The house on the corner was an old Victorian. That’s a term describing those houses built in the era from 1880 to the early 20th century. These houses are common in Alameda. This one was a Queen Anne, a style that often features bay windows and turrets.

This particular house hadn’t been painted in a long time and a number of the window panes were cracked and dirty. Abandoned, I thought. But no, there was a car in the driveway, on that day and on several other Saturdays. Someone was living in the house, despite the state of disrepair.

It made me wonder about the stories hidden within those walls. As writers do, I made up my own story, asking myself, “What if?”

What if my Oakland PI Jeri Howard found a footlocker full of old bones in that house?

As Jeri says in Chapter 1, “I had a feeling this old house had secrets, lots of them.”

The title was always The Things We Keep. Because in life, as in fiction, the things people keep often reveal a lot about them, and the past.

As Jeri investigates any of the cases put to her, she sifts through the tangibles and intangibles that accompany people through life. In Bit Player, an earlier book in the series, Jeri found clues by reading letters that her grandmother wrote.

Now, in The Things We Keep, the bones that Jeri finds are tangibles, along with other items inside the footlocker. DNA and dental records may provide answers, but those are the purview of the police and Jeri has no control over if and when. But discovers clues in other ways. Old newspaper articles accessed online add flesh to the bones. Jeri also finds resources in property records, as well as internet archives and databases.

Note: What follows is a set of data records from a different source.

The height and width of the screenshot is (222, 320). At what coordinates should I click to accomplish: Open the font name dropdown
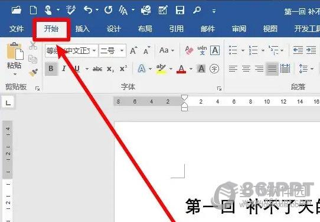pyautogui.click(x=94, y=50)
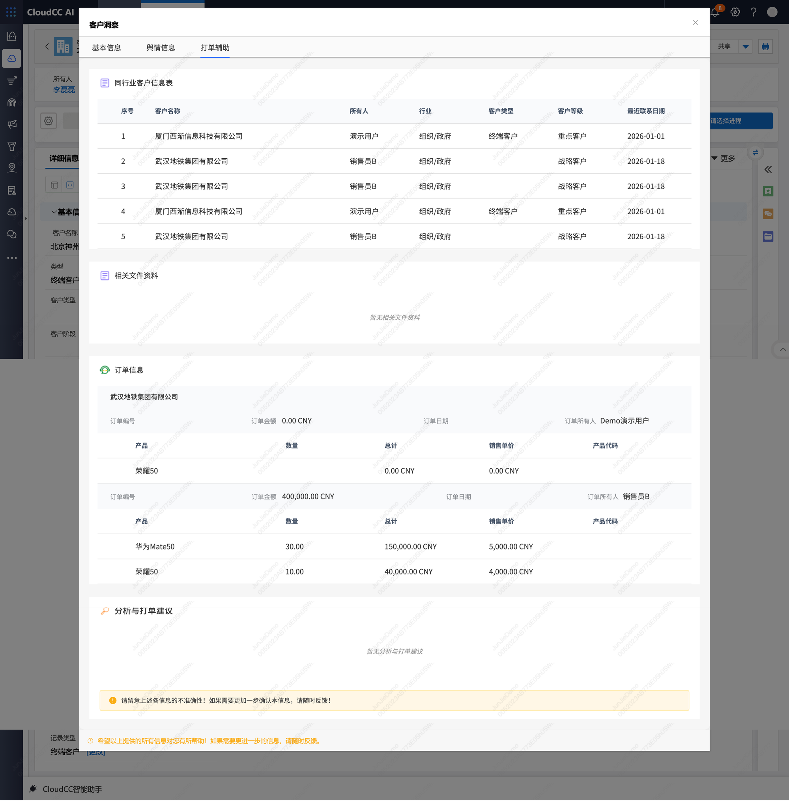Switch to 舆情信息 tab
The width and height of the screenshot is (789, 801).
click(x=161, y=48)
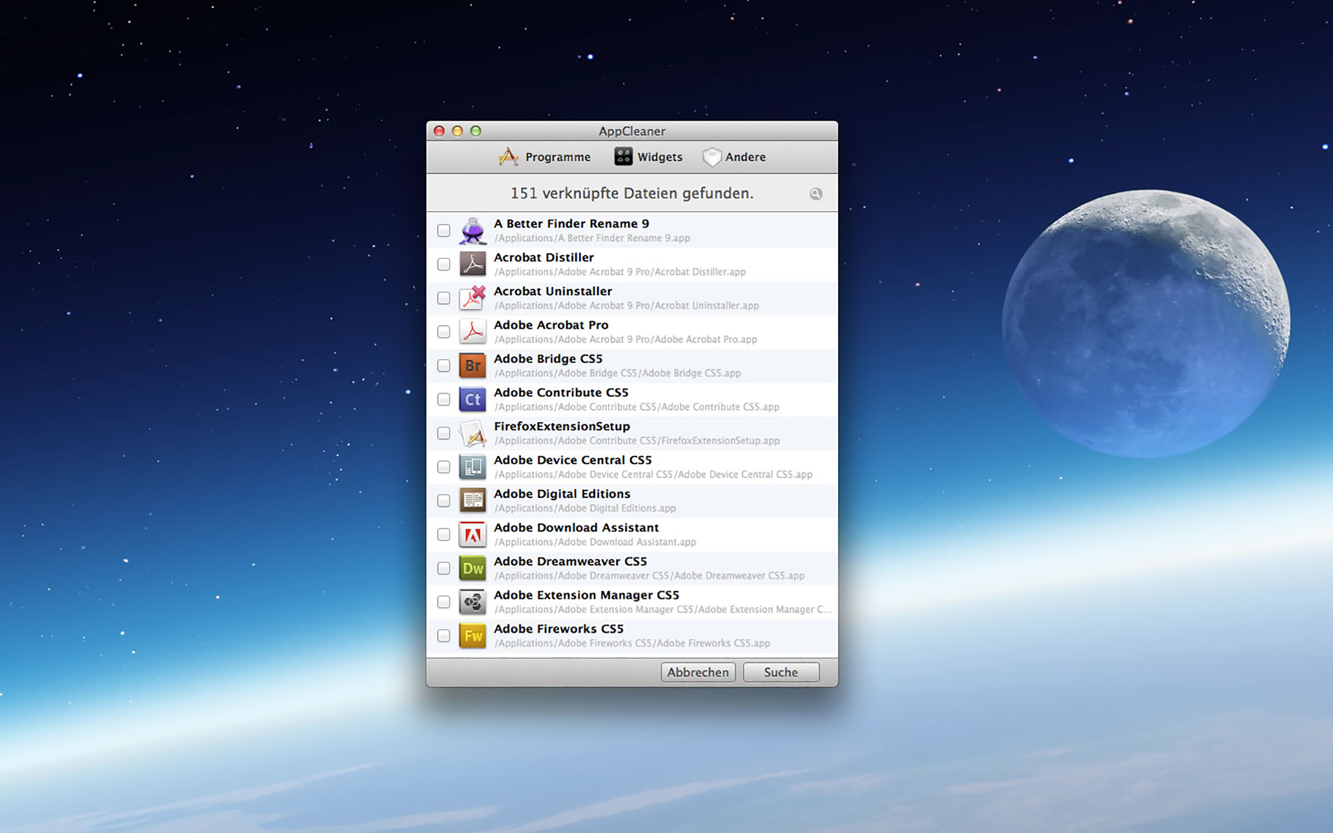1333x833 pixels.
Task: Click the Adobe Dreamweaver Dw icon
Action: coord(472,568)
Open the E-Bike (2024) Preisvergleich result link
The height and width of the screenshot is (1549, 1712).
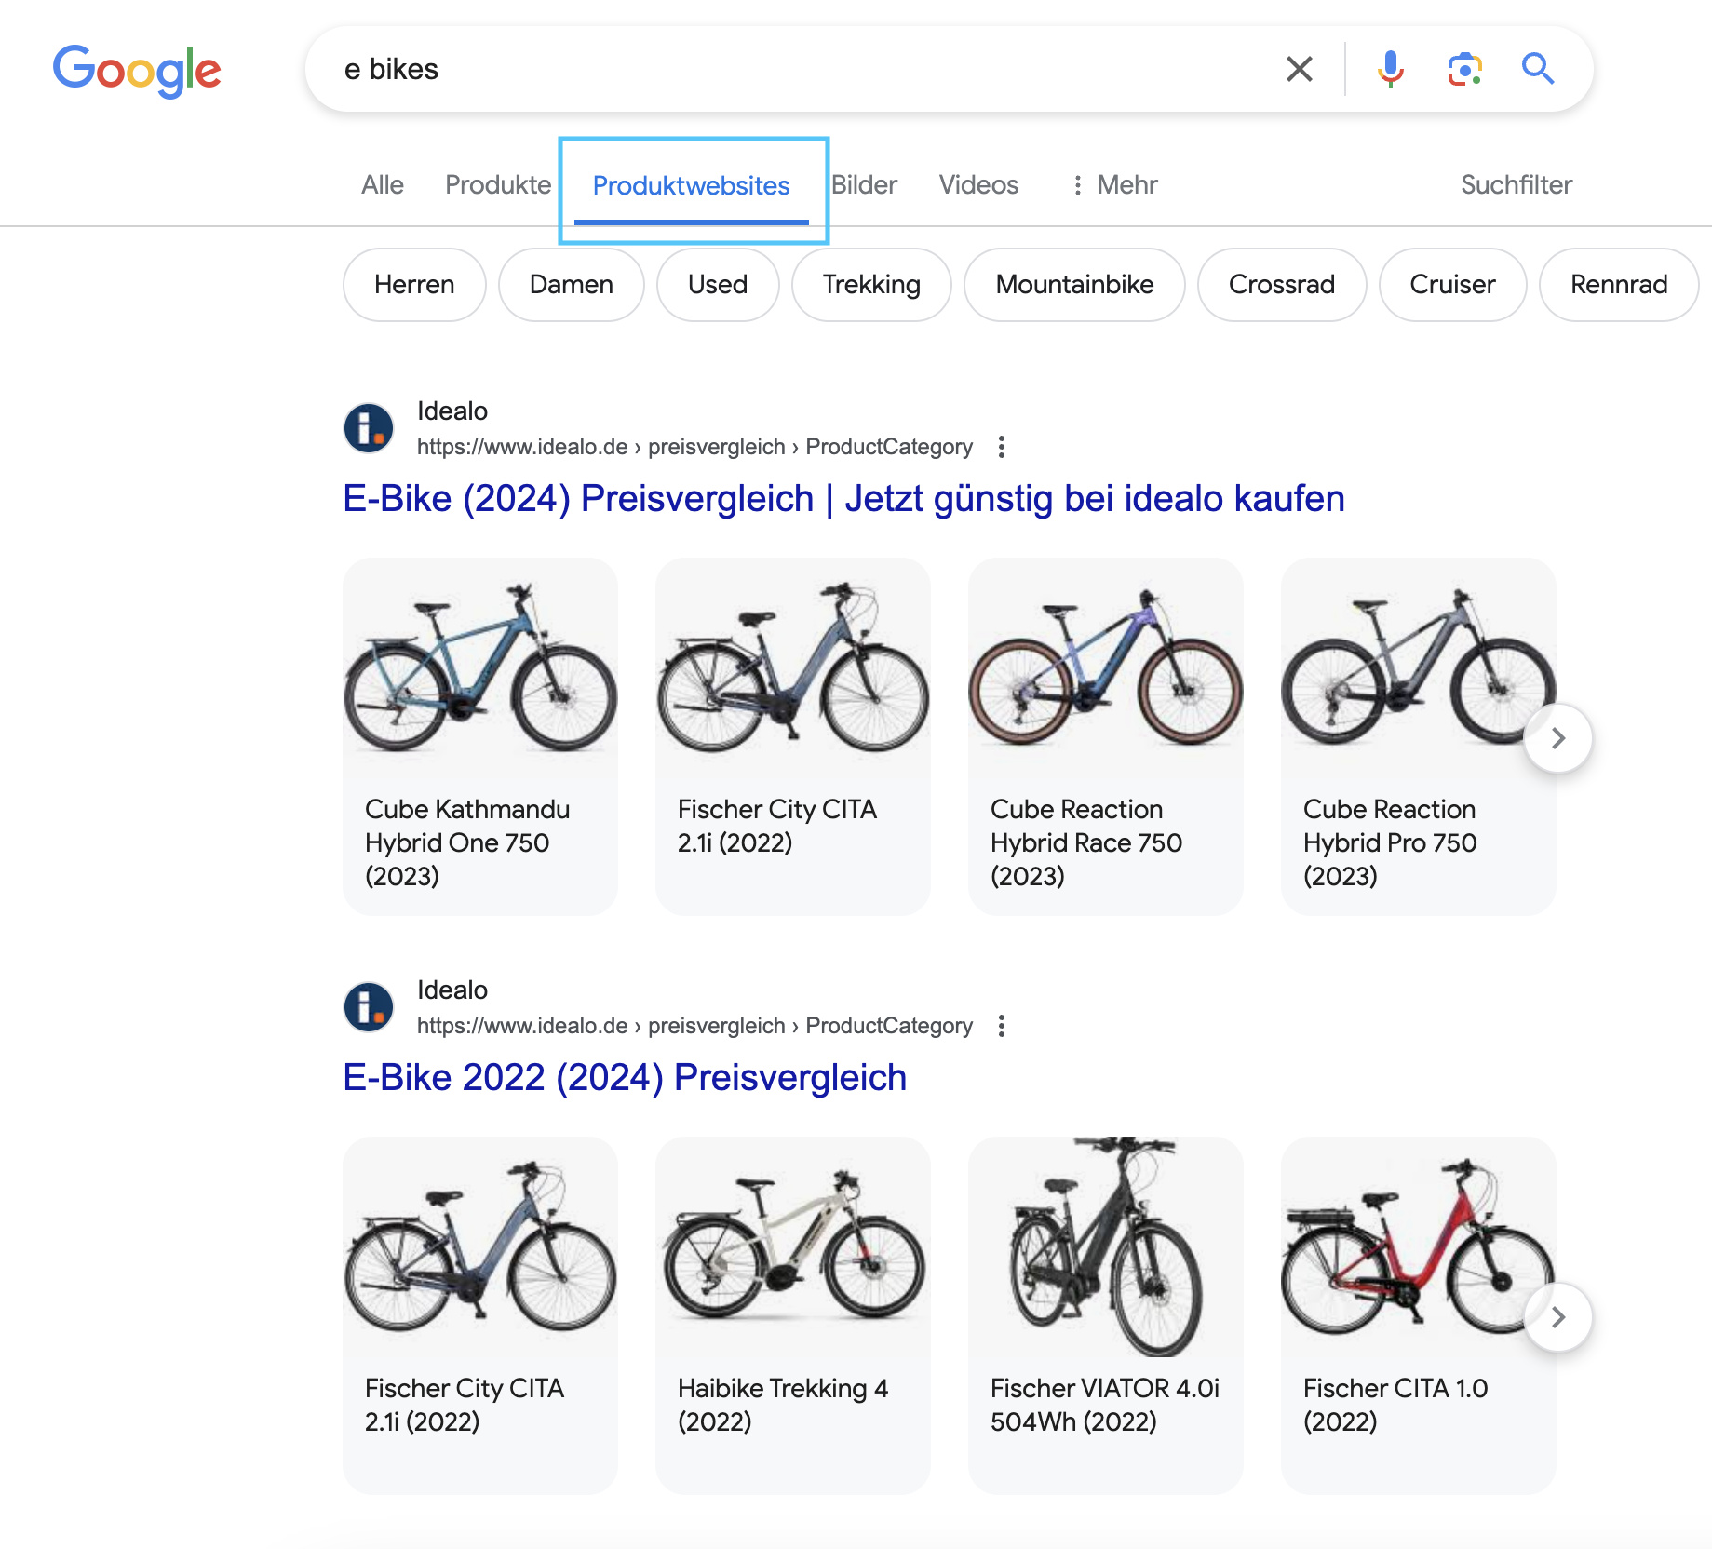tap(843, 499)
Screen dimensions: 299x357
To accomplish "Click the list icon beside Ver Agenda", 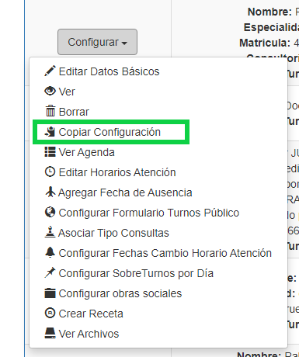I will [50, 152].
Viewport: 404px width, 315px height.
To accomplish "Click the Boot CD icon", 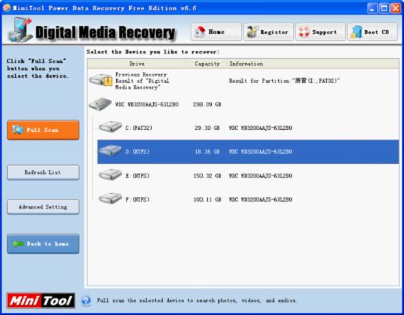I will click(x=356, y=32).
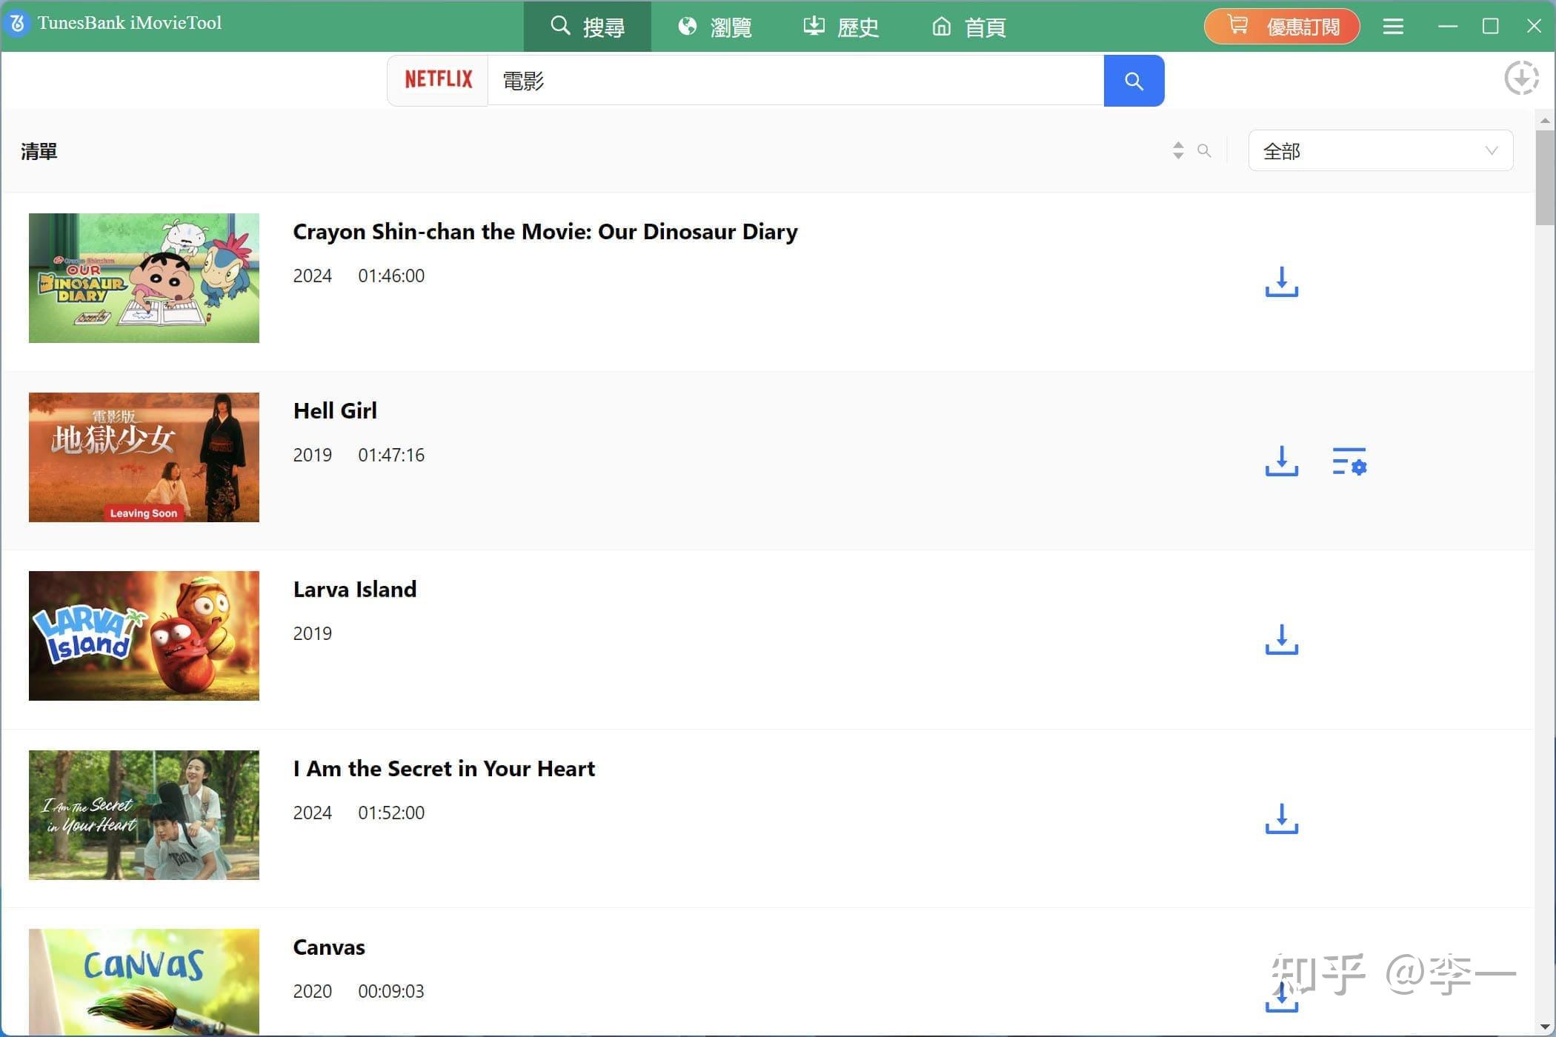Download Crayon Shin-chan the Movie
The height and width of the screenshot is (1037, 1556).
(x=1281, y=281)
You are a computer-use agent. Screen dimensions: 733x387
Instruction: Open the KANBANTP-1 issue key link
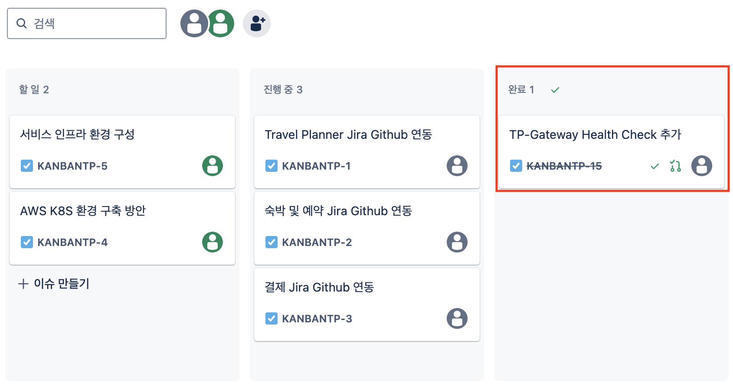(x=316, y=166)
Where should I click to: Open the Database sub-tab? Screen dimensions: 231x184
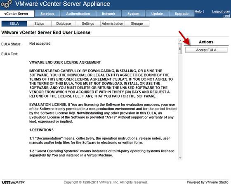pyautogui.click(x=64, y=24)
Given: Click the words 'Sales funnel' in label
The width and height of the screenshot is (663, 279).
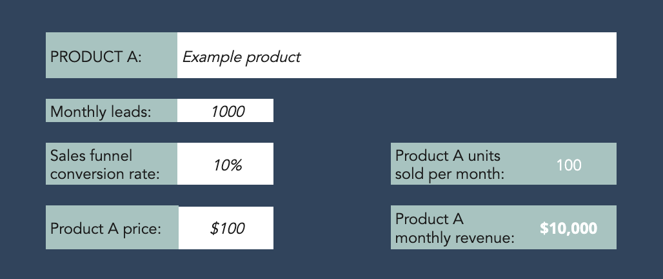Looking at the screenshot, I should [x=92, y=156].
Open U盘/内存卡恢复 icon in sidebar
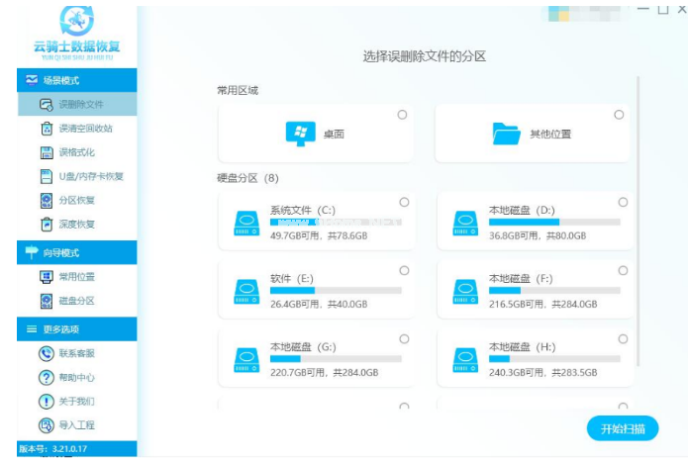 46,176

At one point she searches the California Department of Justice Missing Persons database:

The faces of the missing stared back at me. So many people, their lives and those of their families interrupted. Birthdays and anniversaries uncelebrated, questions unanswered.

The photographs were displayed on the web page – children, teenagers, young adults, older people, male and female, of all ethnic groups. In some cases there were multiple photos, some of those computer-generated to show what the person would look like now.

Photographs are indeed an important element of Jeri’s investigation. She talks with a woman who has a box of photos, hoping that the images will provide clues:

“I keep telling myself I should have this stuff digitized, but I haven’t yet. It was a long time ago. A lot of these snapshots are so faded you can barely see who’s in them.”

She removed the lid and took out several smaller envelopes that held photos and negatives, the kind you’d receive when you had a roll of film developed, back before the digital age.

Those are the tangibles. The intangibles are peoples’ memories, which are often selective and incomplete, colored by their own experiences.

There are many versions of the truth and Jeri must determine which story has the most veracity. The things that people have kept over the years will ultimately lead her to the resolution of this case that stretches back decades.